Need help to review Defense Paragraph 3. before submission. I read not to include any evidence in this defense, such as photographs, google maps etc. Not sure too vague defense or should put more detail here.
First the basics :
1. County Court Claim letter Dated : 5th October
2. AoS submitted with request for defense extension (email) - 19th October
3. CC accepted 28 days for defense submission
4. Deadline for Defence submission - 8th November, 4pm ( 7th November is a sunday) - verified via calls to the County Court telephone advisor
Second:
Claimant: ARDPARK LTD
Lawyer: BW Legal
Third:
Situation:- Overstayed 2hour car park limit as I had vertigo episode after a medical appointment. Did not operate car to exit car park due to vertigo episode (safety - for others and to operate vehicle). PCN letter arrived during 2nd Lockdown, was not able to receive letter as I was elsewhere from registered address or pay reduced fine. Appeal ARDPARK unsuccessful and not allowed to appeal to IPA due to time elapsed. Sent Debt collector letters - ignored. Sent letters from BW Legal - ignored. Then BW Legal Letter for Claim not received in time as I was out of the country. County court Claim issued 5th October.
My Defence - Paragraph 3.
The Defendant did not see any clear visible signage entering into car park at XXX from the drivers position on XX/XX/XXXX. The Defendant could not clearly identify ‘paid for’ parking infrastructure within the vicinity of the car parking. As the defendant was at the location for a planned appointment, there were no signage notifying the Defendant of the process to register the vehicle (VRM) with site business at the car park site.

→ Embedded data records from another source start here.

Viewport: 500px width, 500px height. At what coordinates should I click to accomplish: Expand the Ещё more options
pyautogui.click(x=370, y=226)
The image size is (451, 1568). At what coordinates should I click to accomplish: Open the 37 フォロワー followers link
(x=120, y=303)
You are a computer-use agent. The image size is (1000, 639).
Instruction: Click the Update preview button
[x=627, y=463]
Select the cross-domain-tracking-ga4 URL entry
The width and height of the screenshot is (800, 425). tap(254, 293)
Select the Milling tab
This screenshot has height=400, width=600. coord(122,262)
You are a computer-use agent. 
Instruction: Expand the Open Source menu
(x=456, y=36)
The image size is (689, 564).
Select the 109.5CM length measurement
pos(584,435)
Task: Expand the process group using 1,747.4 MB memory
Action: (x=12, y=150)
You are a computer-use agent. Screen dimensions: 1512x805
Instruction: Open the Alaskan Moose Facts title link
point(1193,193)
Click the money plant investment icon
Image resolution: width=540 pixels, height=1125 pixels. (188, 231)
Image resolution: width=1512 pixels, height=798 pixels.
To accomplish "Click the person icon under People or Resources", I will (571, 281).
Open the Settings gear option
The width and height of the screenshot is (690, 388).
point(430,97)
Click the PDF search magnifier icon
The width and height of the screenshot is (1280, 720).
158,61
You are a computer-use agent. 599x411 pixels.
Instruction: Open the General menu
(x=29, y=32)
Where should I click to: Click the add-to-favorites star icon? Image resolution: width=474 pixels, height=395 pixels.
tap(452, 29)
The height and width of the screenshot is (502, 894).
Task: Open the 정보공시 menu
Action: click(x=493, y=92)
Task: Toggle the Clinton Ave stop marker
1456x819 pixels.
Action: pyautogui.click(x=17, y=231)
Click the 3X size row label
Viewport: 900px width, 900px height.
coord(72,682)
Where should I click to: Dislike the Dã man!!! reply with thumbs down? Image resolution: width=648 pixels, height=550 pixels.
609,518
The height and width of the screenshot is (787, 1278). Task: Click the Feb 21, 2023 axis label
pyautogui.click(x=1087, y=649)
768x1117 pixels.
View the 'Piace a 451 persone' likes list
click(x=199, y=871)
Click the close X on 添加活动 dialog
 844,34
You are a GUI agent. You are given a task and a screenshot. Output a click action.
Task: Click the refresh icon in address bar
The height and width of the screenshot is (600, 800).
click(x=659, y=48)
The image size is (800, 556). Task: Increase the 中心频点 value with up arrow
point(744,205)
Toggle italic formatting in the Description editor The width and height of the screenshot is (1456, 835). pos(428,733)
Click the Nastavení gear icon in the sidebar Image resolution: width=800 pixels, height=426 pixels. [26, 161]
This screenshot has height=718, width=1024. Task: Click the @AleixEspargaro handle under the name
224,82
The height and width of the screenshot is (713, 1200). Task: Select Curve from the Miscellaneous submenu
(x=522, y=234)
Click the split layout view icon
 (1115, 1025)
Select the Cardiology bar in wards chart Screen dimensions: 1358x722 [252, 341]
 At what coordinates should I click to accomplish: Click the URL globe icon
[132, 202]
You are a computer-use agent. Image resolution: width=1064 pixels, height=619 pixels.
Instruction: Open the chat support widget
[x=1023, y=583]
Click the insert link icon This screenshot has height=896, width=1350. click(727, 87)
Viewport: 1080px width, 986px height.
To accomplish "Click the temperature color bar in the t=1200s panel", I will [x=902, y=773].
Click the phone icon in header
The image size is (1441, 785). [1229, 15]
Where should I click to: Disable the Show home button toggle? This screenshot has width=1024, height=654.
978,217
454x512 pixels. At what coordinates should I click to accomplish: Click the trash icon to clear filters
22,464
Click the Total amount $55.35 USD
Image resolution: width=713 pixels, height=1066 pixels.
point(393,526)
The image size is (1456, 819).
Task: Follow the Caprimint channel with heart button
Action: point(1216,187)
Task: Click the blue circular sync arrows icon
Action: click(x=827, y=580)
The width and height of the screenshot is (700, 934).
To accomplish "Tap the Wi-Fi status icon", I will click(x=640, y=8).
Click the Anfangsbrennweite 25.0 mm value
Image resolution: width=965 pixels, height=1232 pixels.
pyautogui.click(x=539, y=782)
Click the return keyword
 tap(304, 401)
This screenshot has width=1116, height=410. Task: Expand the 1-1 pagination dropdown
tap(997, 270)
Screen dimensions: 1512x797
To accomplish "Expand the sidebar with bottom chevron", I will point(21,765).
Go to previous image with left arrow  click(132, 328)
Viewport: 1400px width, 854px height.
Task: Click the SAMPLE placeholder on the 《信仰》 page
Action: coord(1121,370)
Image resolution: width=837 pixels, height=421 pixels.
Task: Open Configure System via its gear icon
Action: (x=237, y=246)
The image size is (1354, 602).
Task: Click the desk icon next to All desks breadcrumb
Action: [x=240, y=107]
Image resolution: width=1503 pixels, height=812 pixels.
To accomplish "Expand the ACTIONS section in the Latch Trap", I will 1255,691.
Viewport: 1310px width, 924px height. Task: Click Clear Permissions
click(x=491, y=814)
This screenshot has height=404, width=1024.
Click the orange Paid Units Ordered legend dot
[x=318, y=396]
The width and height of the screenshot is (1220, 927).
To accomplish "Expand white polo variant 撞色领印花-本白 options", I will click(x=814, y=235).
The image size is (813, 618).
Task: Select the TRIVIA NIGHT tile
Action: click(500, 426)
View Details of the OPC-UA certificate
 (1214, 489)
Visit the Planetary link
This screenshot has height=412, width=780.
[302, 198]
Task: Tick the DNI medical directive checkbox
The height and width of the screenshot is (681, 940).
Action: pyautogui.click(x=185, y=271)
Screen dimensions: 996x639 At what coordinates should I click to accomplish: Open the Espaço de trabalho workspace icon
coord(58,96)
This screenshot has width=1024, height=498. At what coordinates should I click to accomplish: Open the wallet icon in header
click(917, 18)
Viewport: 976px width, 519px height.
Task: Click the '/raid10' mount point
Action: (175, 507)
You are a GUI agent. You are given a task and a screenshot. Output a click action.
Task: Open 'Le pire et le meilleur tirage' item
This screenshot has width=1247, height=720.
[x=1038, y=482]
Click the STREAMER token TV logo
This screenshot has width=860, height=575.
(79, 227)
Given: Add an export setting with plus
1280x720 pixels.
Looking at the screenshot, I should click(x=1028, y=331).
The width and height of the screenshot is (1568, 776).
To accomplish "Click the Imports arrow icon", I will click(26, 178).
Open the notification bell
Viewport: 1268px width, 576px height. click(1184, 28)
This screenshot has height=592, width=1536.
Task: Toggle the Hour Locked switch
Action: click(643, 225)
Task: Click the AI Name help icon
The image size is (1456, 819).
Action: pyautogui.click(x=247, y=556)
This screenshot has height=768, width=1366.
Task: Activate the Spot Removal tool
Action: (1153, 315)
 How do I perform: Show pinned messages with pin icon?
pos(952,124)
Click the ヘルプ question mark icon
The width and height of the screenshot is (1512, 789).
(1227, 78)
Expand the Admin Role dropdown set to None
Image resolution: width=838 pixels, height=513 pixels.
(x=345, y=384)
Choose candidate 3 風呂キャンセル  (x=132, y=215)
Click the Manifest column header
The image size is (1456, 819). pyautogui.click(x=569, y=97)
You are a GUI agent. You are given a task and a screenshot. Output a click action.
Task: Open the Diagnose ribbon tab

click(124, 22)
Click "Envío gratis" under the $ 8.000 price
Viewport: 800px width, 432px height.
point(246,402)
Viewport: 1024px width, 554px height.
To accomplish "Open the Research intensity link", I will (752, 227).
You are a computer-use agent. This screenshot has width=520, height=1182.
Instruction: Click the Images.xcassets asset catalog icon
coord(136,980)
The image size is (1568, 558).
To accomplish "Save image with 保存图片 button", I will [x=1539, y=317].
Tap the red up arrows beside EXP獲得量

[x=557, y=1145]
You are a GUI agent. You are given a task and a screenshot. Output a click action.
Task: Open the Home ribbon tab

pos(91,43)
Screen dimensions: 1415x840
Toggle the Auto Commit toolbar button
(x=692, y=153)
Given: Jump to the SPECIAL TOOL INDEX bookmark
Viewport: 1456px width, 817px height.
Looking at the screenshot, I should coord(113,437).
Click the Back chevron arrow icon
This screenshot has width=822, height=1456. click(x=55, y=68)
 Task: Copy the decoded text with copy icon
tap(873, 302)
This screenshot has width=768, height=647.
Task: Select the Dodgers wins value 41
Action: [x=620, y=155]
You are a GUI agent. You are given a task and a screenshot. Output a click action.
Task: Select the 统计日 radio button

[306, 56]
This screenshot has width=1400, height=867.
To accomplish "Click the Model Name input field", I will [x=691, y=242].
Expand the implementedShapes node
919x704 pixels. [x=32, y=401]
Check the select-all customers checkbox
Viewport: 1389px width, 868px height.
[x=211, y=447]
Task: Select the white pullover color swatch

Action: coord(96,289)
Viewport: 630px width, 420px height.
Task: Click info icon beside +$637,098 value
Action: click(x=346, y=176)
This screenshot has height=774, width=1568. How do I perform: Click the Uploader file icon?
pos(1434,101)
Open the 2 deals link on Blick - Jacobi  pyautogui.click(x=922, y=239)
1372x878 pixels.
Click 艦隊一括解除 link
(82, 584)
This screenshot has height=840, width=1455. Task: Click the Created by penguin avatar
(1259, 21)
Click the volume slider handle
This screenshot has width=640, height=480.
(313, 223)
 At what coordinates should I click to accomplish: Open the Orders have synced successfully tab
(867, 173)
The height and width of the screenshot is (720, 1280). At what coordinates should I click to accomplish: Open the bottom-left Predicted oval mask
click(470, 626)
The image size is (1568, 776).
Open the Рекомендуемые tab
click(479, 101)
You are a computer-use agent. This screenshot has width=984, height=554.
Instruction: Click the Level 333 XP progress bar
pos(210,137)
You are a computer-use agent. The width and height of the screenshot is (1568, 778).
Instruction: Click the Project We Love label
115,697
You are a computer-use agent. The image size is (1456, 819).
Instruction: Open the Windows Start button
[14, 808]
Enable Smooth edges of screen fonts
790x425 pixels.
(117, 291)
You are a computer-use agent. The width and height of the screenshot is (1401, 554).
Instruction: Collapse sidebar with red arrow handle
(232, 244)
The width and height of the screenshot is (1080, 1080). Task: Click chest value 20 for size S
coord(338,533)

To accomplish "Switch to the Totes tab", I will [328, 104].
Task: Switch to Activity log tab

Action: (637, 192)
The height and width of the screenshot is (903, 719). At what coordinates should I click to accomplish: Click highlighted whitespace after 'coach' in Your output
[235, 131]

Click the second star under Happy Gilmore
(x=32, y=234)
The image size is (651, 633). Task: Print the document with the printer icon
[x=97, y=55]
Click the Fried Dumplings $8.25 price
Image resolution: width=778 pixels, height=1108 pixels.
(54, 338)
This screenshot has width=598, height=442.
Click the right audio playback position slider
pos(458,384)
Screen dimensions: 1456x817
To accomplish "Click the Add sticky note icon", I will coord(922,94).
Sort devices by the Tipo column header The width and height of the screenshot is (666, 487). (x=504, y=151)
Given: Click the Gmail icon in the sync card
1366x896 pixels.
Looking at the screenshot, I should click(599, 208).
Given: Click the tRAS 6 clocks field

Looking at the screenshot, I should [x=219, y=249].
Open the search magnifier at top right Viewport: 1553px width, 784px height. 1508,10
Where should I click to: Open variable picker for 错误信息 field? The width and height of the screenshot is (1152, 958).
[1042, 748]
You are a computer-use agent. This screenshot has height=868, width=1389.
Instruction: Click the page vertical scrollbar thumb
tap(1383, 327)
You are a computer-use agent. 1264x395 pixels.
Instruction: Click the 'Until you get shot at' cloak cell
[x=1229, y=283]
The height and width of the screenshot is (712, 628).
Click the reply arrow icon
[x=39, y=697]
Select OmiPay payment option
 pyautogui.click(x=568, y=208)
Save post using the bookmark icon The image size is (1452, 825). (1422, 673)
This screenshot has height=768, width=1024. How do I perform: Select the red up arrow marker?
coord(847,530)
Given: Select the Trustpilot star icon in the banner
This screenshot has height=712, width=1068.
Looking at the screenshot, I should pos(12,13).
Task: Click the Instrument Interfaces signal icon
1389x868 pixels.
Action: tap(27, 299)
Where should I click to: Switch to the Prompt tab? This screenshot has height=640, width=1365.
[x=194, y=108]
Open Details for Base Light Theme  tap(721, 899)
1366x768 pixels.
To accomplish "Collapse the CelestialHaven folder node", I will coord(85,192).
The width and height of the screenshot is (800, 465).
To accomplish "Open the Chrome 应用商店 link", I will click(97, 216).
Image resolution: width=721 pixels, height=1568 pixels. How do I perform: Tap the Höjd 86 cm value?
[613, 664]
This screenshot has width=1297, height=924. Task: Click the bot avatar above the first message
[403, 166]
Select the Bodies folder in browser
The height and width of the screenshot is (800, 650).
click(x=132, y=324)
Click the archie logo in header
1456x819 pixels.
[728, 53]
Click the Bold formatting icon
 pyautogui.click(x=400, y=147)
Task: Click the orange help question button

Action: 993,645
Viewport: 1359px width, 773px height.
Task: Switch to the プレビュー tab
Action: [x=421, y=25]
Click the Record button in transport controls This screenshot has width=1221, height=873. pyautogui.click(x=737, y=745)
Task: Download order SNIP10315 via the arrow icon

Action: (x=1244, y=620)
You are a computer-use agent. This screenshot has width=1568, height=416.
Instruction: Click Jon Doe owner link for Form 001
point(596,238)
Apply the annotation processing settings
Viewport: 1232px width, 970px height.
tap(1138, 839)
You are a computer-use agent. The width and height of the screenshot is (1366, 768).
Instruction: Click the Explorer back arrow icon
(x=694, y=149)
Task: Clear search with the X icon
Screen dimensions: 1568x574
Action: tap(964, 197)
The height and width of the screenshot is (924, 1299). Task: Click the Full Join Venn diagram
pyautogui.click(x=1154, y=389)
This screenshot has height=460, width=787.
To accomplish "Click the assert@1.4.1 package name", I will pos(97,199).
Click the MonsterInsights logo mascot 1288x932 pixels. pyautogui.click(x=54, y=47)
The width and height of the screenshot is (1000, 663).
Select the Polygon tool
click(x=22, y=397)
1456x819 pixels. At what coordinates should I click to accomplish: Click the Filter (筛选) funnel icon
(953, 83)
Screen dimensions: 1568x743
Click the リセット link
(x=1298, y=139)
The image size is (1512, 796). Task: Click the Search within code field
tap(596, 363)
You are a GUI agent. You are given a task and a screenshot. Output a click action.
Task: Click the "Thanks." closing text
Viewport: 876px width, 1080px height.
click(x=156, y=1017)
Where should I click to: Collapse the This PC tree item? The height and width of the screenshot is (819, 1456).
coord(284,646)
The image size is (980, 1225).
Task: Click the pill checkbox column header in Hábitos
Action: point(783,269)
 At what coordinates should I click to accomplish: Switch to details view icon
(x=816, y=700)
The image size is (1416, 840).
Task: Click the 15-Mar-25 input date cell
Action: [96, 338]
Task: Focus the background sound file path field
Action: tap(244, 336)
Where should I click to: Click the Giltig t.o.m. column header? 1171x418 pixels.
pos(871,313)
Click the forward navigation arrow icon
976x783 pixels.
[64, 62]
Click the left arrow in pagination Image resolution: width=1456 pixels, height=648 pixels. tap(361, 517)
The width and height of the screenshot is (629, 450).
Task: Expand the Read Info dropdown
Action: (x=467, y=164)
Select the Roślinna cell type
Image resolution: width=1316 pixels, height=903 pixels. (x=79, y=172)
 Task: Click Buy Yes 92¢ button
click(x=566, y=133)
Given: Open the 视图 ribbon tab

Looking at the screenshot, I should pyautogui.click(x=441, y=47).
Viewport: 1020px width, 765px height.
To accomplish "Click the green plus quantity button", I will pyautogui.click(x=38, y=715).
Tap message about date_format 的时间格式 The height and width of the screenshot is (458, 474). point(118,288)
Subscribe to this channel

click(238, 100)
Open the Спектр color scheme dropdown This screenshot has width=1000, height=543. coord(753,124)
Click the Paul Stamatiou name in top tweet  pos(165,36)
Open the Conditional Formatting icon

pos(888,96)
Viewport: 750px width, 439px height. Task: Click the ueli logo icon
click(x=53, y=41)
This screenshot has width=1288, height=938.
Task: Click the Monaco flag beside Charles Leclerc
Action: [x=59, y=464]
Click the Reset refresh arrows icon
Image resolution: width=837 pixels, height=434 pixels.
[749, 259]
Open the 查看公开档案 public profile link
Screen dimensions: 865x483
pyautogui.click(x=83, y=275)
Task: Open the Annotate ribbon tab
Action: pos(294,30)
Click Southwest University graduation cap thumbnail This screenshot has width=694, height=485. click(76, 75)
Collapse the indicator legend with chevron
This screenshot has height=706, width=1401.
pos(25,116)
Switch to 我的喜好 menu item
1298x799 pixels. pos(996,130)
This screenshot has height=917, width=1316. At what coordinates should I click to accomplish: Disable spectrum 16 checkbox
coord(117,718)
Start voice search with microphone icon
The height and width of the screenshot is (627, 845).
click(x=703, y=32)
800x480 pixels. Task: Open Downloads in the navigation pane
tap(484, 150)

The Claimant has also not handled the case as per International Parking Association (IPA) guidelines pertaining to process & due consideration and other breaches of code. The Claimant has also not given due consideration to Government Regulations in relation to this case.
Do I need to go into more detailed than mentioned above??
I have evidence but read not to include? Please advice if this defense is satisfactory.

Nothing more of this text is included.